__Kutipan untuk Dibaca__.
◆ ◆ ◆ ◆ ◆ ◆ ◆

NUKILAN.ID | INDEPTH – Reshuffle kabinet Presiden Prabowo Subianto bukan sekadar pergantian nama di meja pemerintahan. Lebih dari itu, peristiwa ini menjadi cermin tarik-menarik kepentingan, tekanan publik, sekaligus pertaruhan politik yang masih jauh dari kata usai.
Suasana Istana Negara pada Senin, 8 September 2025, sekitar pukul 15.00 WIB, mendadak berubah riuh. Satu per satu mobil hitam berderet memasuki gerbang utama, menurunkan tamu dengan jas gelap dan wajah serius. Tidak ada undangan resmi yang beredar. Hanya panggilan singkat dari ajudan Presiden Prabowo Subianto yang tiba-tiba memerintahkan mereka hadir.

◆ ◆ ◆ ◆ ◆ ◆ ◆

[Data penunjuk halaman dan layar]
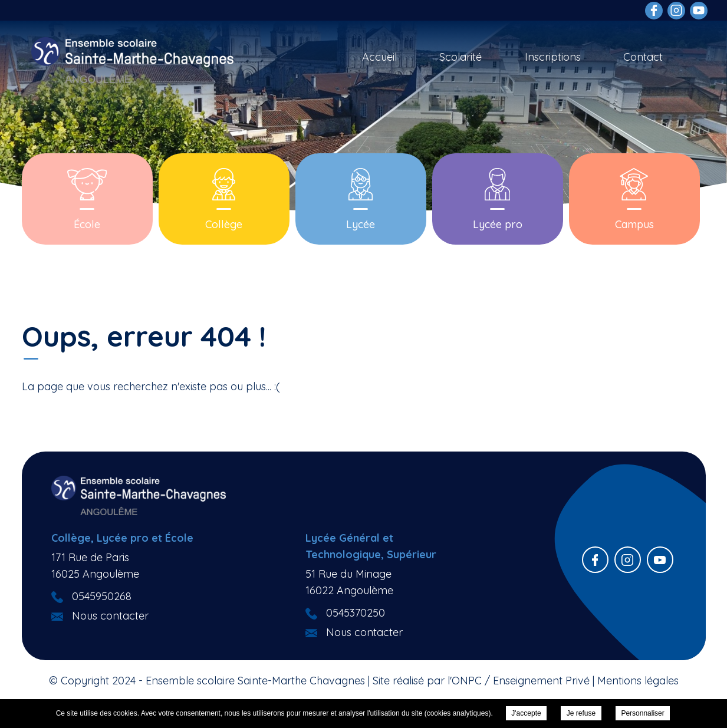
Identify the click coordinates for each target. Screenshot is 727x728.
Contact (643, 57)
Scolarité (460, 57)
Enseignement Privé (541, 680)
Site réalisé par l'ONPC (427, 680)
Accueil (379, 57)
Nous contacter (110, 615)
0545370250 (356, 612)
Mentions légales (638, 680)
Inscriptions (552, 57)
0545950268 (101, 596)
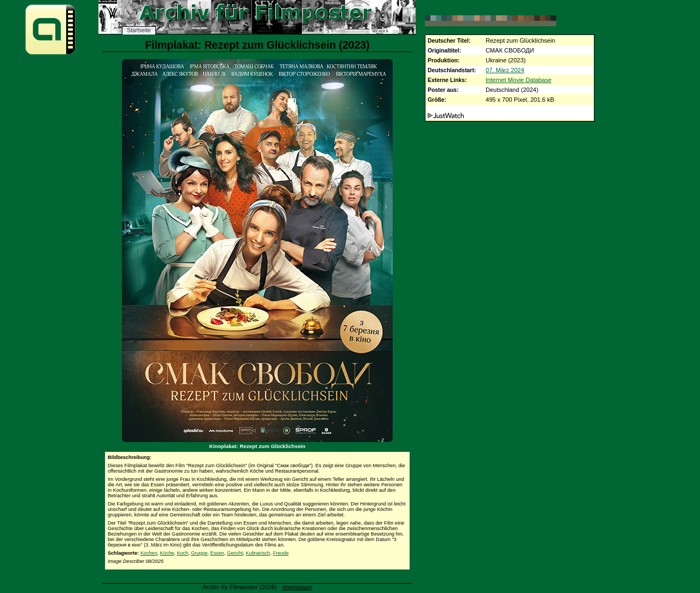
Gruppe (199, 553)
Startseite (139, 30)
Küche (167, 553)
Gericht (235, 553)
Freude (281, 553)
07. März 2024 (505, 70)
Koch (182, 553)
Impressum (297, 587)
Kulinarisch (258, 553)
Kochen (149, 553)
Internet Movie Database (518, 80)
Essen (217, 553)
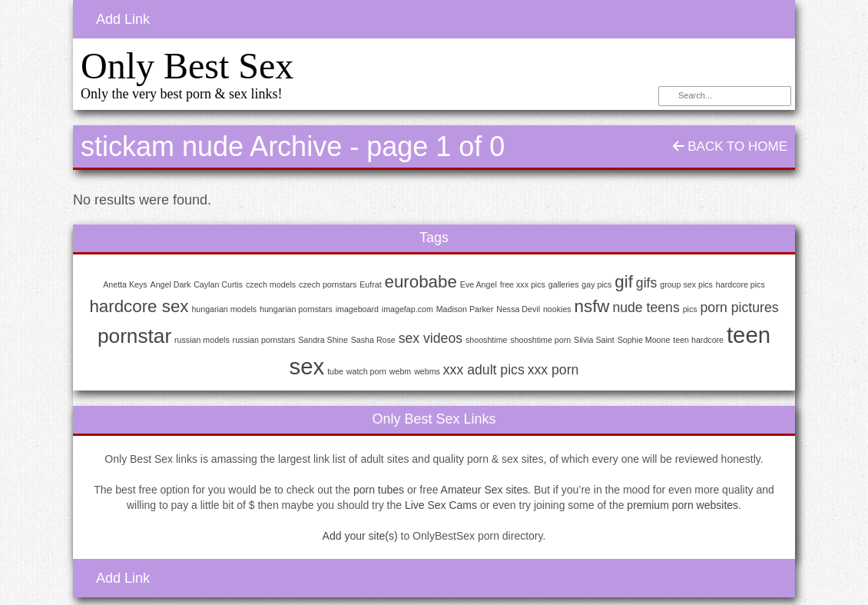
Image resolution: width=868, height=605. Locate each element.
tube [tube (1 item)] (335, 371)
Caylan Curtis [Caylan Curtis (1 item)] (218, 284)
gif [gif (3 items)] (624, 281)
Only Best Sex (187, 65)
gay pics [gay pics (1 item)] (596, 284)
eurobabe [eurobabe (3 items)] (421, 281)
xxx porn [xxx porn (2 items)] (553, 370)
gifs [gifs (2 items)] (646, 283)
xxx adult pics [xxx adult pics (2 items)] (484, 370)
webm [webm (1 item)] (400, 371)
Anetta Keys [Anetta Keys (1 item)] (124, 284)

◆ ◆ ◆ ◆ ◆ ◆ ◆

Salinlah bagian teks tentang reshuffle kabinet mulai dari "Suasana Istana Negara" sampai dengan "memerintahkan mereka hadir.", termasuk kedua batas tersebut. Data tersebut tidak berperan apa pun dalam latihan ini.

__Penyelesaian Latihan__.
Suasana Istana Negara pada Senin, 8 September 2025, sekitar pukul 15.00 WIB, mendadak berubah riuh. Satu per satu mobil hitam berderet memasuki gerbang utama, menurunkan tamu dengan jas gelap dan wajah serius. Tidak ada undangan resmi yang beredar. Hanya panggilan singkat dari ajudan Presiden Prabowo Subianto yang tiba-tiba memerintahkan mereka hadir.